I like being off work and school. I like having unstructured free days. I’m not filling them with crazy adventures, unless the adventure of getting to know oneself can be considered a crazy adventure. I *should* say that I’m sure this feeling will pass, and that, yes, eventually I will want to engage and be productive. Maybe that’s true. I have spent the last couple of years thoroughly burning myself out and my body and mind need a rest. Yes, other people are also burnt out, and yes, many other people have to push through it and just get by without having a break. Which I feel guilty about. I also feel, strongly, that my guilt stems partly from my ongoing reliance on other people’s opinions of me. I don’t want others to scoff at me. I don’t want others to think I’m selfish. I want people to see me as strong and enduring.
I’m tired of all that pretending though. I’m just tired. So I am striving with all my being to let this time be, without making it into another project. This time is my time. In so many senses of truth.
My time to find out who I am. My time to refresh and recover in whatever way makes sense for me. Am I lucky to have this time? Yes. Is that all the more reason to use it in ways that are healing to me? Yes.
It may sound like I am trying to justify myself (partly because I am), but if I return to the old routines and schedules and way of living, I won’t last. I have been killing myself slowly (yes, that’s what I believe I’ve been doing with my anorexia and I will write more on that in the future). Nobody’s opinion or judgment matters if I am unable to live and function – I need to see that, feel that, live that. For me.

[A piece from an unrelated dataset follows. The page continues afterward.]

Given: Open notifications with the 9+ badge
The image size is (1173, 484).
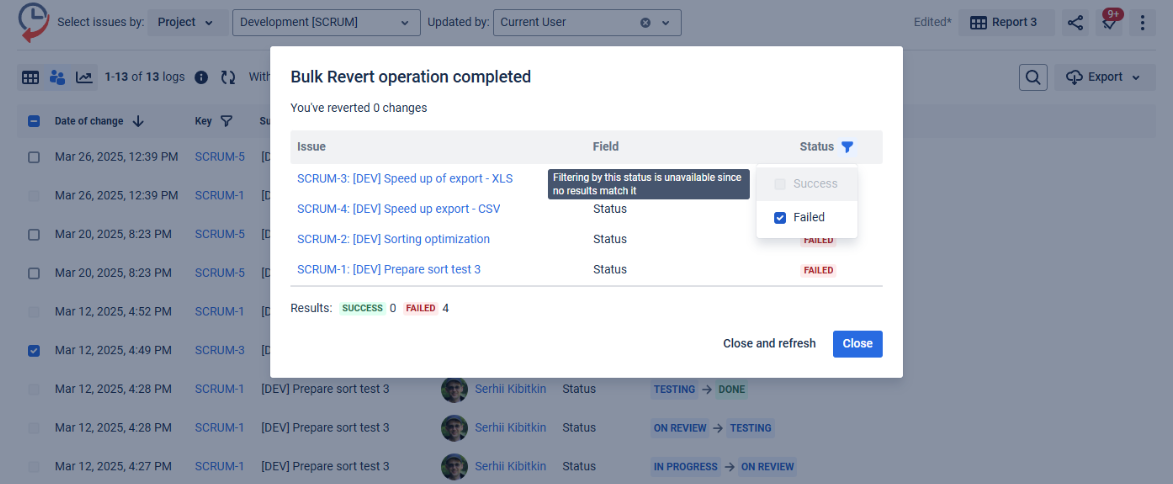Looking at the screenshot, I should pos(1109,22).
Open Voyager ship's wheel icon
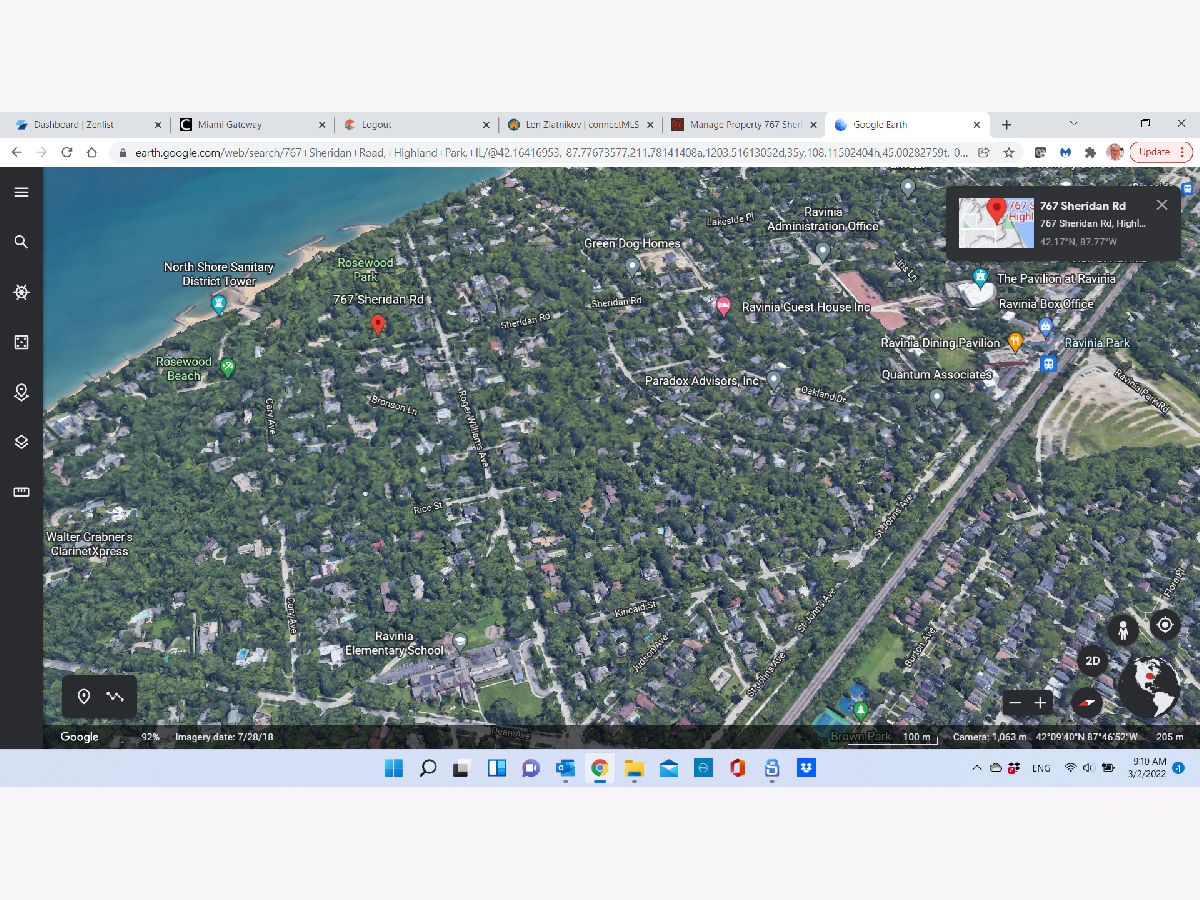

As I re-read the above text, it feels as if I am rising to some awe-inspiring conclusion of life changing, self-affirming proportions. Something worthy of Oprah.
I want to bring myself back down though. Some of the important learning I am gaining involves failure. My view of what counts as failure, unsurprisingly, involves someone else’s judgements. I remind myself, now, here, that life involves constantly changing purposes and paths. My early morning fear today centered largely on my readiness to return to school in May (I register for classes today). My insight over the last 4 hours is that I want to try. I may not be able to finish. I can still try and I can be kind to myself if I doubt my ability as I go on. I can be kind to myself if I decide that my health can not sustain the rigours of graduate school.
This little insight dampens the terror of “real life re-entry”. I don’t have to do it perfectly. What a relief. I can work to change and adapt to life in the ways that make sense for me and with the supports I am so lucky to have. I will be worthy of those supports primarily by using those supports.